Sin embargo, la multitud que rodeaba al partidario de Trump crecía. A los ojos de los ideólogos antirracistas, para quienes todo el mundo es racista a menos que jure lealtad a los principios del antirracismo, era un supremacista blanco al que había que destruir. Alguien tiró del asta de la bandera de ese hombre y los antirracistas rasgaron las banderas como perros hambrientos. 

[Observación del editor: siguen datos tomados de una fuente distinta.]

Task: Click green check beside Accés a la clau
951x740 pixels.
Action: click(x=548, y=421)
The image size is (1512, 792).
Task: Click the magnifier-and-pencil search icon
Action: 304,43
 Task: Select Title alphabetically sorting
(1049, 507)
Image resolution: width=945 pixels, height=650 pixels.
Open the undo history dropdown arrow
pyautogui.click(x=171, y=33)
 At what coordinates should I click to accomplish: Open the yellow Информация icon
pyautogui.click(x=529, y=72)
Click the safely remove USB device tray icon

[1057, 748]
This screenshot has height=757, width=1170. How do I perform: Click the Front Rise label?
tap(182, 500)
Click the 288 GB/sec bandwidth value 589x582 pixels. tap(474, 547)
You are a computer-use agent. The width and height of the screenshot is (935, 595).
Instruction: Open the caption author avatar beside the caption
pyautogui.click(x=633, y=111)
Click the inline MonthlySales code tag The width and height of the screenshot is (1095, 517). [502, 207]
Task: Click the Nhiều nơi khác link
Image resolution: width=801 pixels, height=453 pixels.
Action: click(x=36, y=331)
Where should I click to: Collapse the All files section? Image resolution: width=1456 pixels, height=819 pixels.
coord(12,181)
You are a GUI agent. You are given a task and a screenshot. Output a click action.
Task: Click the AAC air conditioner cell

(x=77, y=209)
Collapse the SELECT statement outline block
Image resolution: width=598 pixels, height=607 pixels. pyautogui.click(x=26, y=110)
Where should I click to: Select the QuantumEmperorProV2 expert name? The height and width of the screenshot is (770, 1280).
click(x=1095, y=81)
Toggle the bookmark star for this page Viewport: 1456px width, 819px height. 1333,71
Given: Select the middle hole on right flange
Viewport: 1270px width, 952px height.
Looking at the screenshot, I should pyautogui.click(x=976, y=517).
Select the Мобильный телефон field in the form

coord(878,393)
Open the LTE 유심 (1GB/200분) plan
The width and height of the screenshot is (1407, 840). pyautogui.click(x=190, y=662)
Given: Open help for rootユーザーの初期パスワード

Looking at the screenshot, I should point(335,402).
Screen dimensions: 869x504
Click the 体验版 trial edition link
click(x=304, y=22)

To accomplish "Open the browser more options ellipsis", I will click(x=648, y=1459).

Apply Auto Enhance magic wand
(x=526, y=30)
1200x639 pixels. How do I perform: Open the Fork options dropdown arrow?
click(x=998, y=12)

Entonces, un neonazi con una esvástica orgullosamente tatuada en el antebrazo se metió entre la multitud antirracista y, por un momento, no supieron qué hacer con el auténtico. Tras varios forcejeos, el neonazi propinó un puñetazo en la cara a un hombre y pronto fue esposado por la policía. 

Como descendiente de supervivientes del Holocausto, lo que me fascinó de este neonazi fue lo poco arrepentido que estaba de su odio. Más tarde supe que se llamaba Andrew Charles Nilsen III y que había sido detenido varias veces, incluida la vez que aterrorizó a un hombre negro en San Bernardino hace años. No sé si Andrew fue educado en el odio por sus padres, pero estaba claro que se había moldeado a sí mismo para convertirse en un verdadero creyente de la ideología de la supremacía blanca. Se engañaba a sí mismo creyendo que era un hombre moral que mantenía en alto a la raza blanca mientras el resto del mundo se ahogaba en la inmundicia. El peligro de esta creencia perversamente irracional es que cuanto más moral se ve a sí mismo Andrew, más puede odiar a los que no son como él.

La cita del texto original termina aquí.